Retype the data exactly, so that every line matches the original.

◆ ◆ ◆ ◆ ◆ ◆ ◆

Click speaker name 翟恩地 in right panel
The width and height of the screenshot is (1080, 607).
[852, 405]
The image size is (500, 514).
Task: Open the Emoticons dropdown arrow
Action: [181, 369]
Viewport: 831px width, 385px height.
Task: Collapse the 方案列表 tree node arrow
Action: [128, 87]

◆ ◆ ◆ ◆ ◆ ◆ ◆

**The completed task**.
Click speaker name 翟恩地 in right panel
The width and height of the screenshot is (1080, 607).
[852, 405]
The image size is (500, 514).
Task: Open the Emoticons dropdown arrow
Action: [181, 369]
Viewport: 831px width, 385px height.
Task: Collapse the 方案列表 tree node arrow
Action: [128, 87]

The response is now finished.